─── Material provided
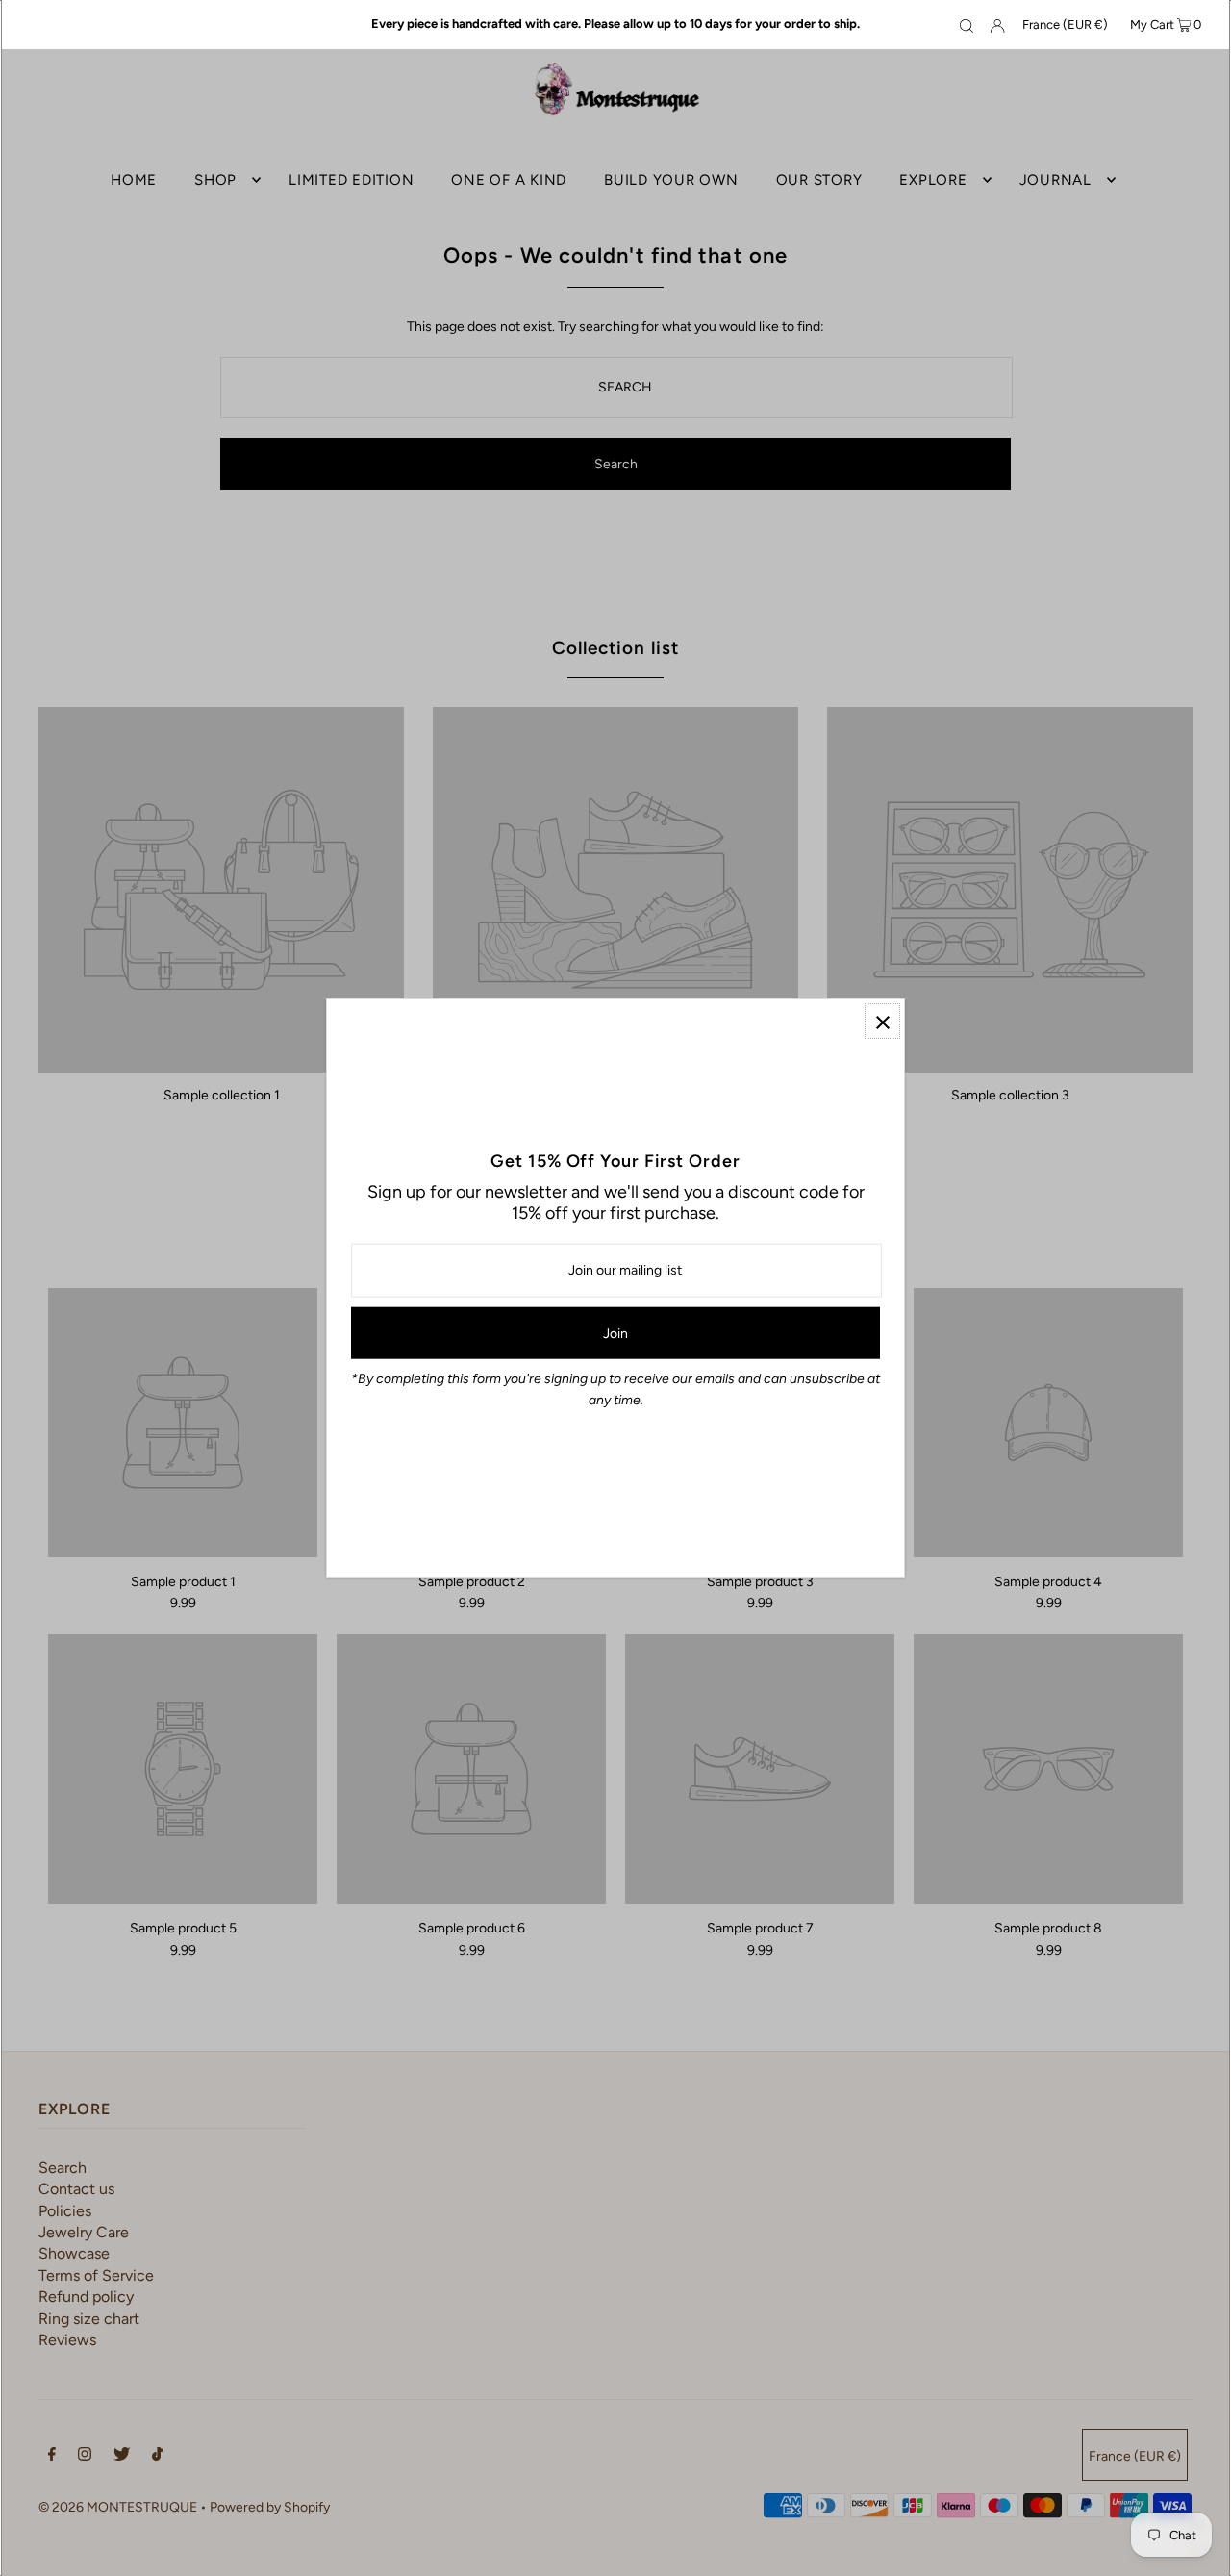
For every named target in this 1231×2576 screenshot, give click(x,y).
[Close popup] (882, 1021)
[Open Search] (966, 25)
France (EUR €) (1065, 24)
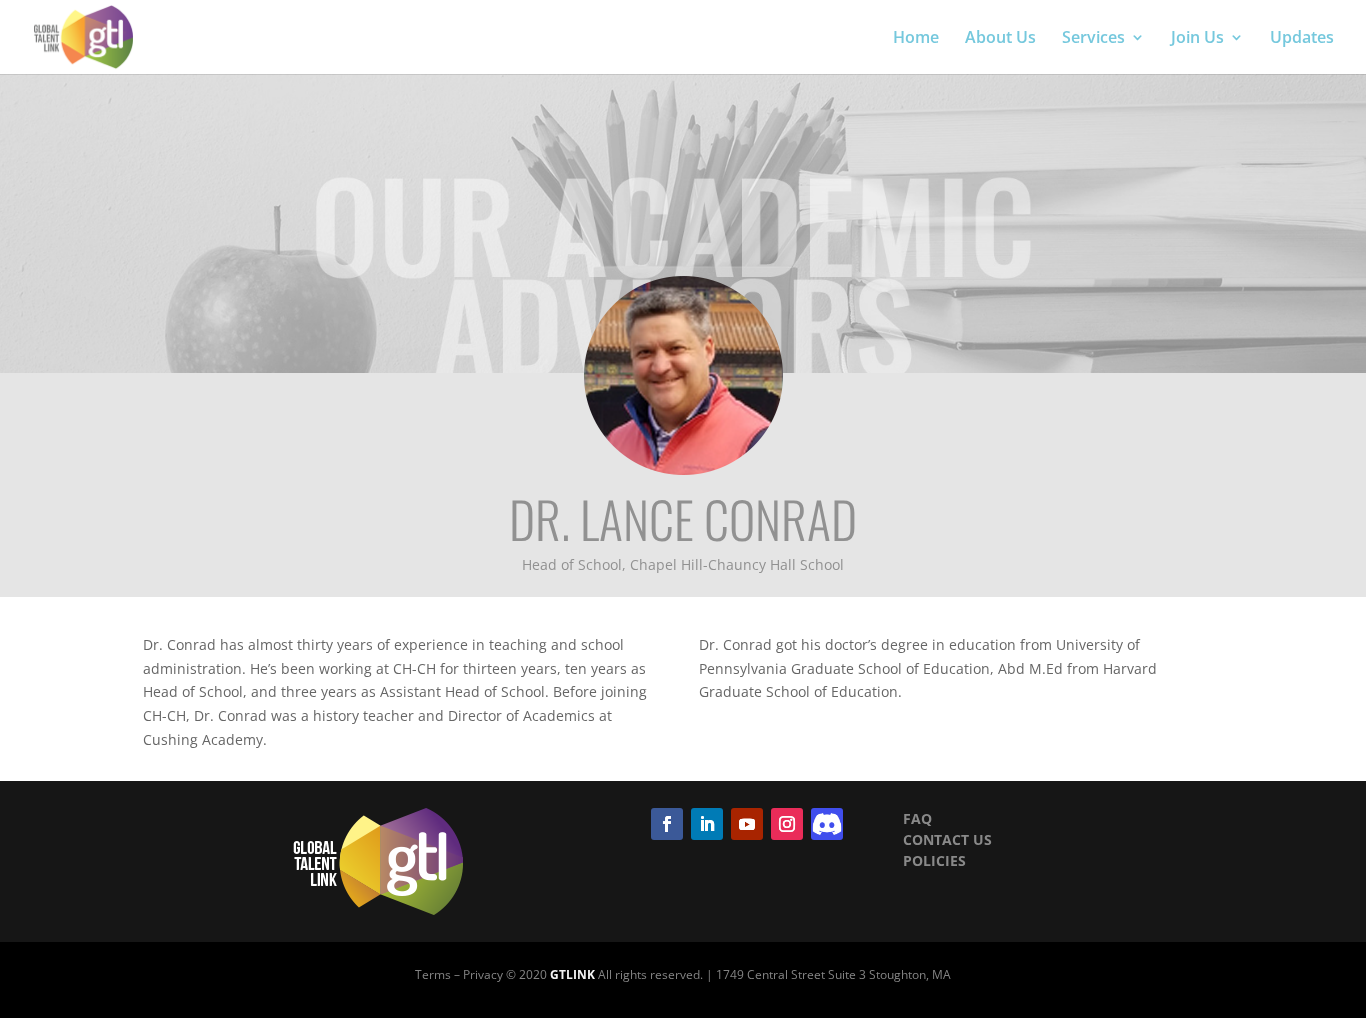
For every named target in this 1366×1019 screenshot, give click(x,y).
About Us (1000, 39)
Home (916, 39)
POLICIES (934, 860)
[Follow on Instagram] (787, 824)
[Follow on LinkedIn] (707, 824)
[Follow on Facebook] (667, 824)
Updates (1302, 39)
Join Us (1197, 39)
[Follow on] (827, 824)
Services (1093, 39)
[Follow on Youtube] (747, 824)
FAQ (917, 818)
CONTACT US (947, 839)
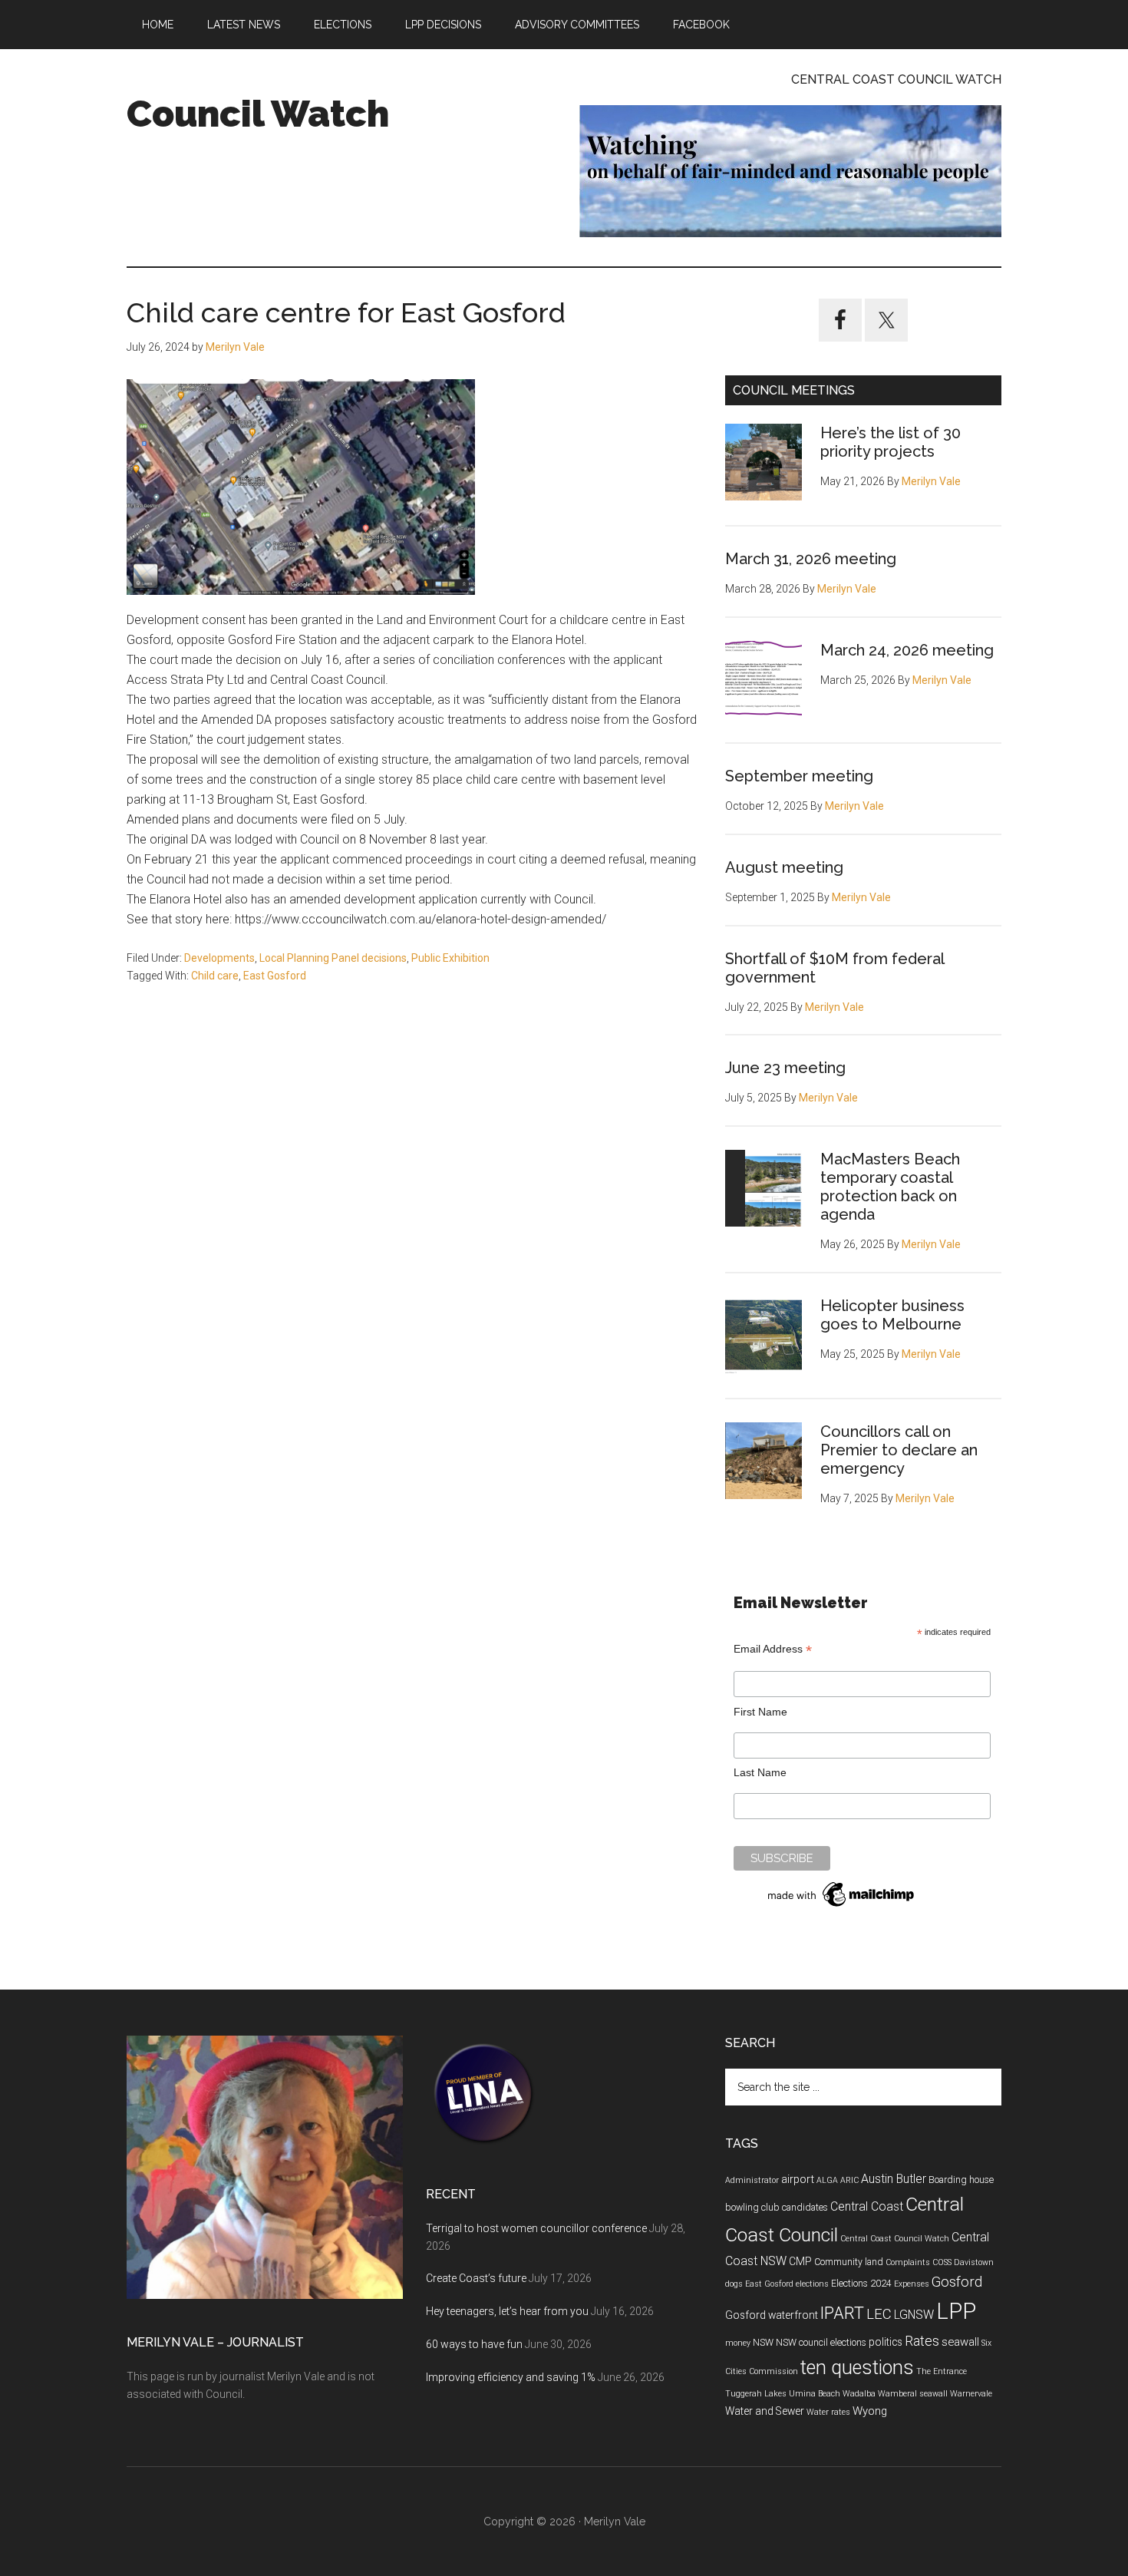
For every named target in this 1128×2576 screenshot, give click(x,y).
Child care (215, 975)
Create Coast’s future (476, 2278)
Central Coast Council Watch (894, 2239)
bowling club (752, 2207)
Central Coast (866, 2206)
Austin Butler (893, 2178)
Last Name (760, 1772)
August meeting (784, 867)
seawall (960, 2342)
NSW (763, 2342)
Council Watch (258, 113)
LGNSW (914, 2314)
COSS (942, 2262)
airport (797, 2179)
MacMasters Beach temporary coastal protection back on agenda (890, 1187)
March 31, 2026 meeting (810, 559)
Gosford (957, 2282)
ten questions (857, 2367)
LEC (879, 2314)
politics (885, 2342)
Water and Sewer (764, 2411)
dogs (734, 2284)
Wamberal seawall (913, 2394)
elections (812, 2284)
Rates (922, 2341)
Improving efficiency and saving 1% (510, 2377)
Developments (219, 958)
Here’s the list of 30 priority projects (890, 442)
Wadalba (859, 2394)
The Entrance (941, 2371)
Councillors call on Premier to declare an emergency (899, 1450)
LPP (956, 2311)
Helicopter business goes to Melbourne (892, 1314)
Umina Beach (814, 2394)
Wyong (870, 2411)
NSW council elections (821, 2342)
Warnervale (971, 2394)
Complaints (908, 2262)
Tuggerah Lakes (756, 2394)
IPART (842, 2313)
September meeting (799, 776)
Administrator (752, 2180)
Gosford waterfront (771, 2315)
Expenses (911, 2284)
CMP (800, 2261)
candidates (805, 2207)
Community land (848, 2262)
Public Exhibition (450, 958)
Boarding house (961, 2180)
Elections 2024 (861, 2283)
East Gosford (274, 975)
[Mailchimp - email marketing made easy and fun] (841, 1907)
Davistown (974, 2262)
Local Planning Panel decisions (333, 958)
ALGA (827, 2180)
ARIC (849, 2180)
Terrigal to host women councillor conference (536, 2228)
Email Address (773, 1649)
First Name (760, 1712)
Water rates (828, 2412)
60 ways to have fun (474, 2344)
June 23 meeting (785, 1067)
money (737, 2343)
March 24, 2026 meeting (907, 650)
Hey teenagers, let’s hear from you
──────
With the pictures removed from your copy, retype the lines above from the one that contains "Home (916, 39)" through the one that contains "Community land (848, 2262)", exactly.

Home (916, 39)
POLICIES (934, 860)
[Follow on Instagram] (787, 824)
[Follow on LinkedIn] (707, 824)
[Follow on Facebook] (667, 824)
Updates (1302, 39)
Join Us (1197, 39)
[Follow on] (827, 824)
Services (1093, 39)
[Follow on Youtube] (747, 824)
FAQ (917, 818)
CONTACT US (947, 839)
For every named target in this 1128×2576 screenshot, give click(x,y).
Child care (215, 975)
Create Coast’s future (476, 2278)
Central Coast Council Watch (894, 2239)
bowling club (752, 2207)
Central Coast (866, 2206)
Austin Butler (893, 2178)
Last Name (760, 1772)
August meeting (784, 867)
seawall (960, 2342)
NSW (763, 2342)
Council Watch (258, 113)
LGNSW (914, 2314)
COSS (942, 2262)
airport (797, 2179)
MacMasters Beach temporary coastal protection back on agenda (890, 1187)
March 31, 2026 meeting (810, 559)
Gosford (957, 2282)
ten questions (857, 2367)
LEC (879, 2314)
politics (885, 2342)
Water and Sewer (764, 2411)
dogs (734, 2284)
Wamberal seawall (913, 2394)
elections (812, 2284)
Rates (922, 2341)
Improving efficiency and saving 1% (510, 2377)
Developments (219, 958)
Here’s the list of 30 priority projects (890, 442)
Wadalba (859, 2394)
The Entrance (941, 2371)
Councillors call on Premier to declare an emergency (899, 1450)
LPP (956, 2311)
Helicopter business goes to Melbourne (892, 1314)
Umina Beach (814, 2394)
Wyong (870, 2411)
NSW council elections (821, 2342)
Warnervale (971, 2394)
Complaints (908, 2262)
Tuggerah Lakes (756, 2394)
IPART (842, 2313)
September meeting (799, 776)
Administrator (752, 2180)
Gosford waterfront (771, 2315)
Expenses (911, 2284)
CMP (800, 2261)
candidates (805, 2207)
Community land (848, 2262)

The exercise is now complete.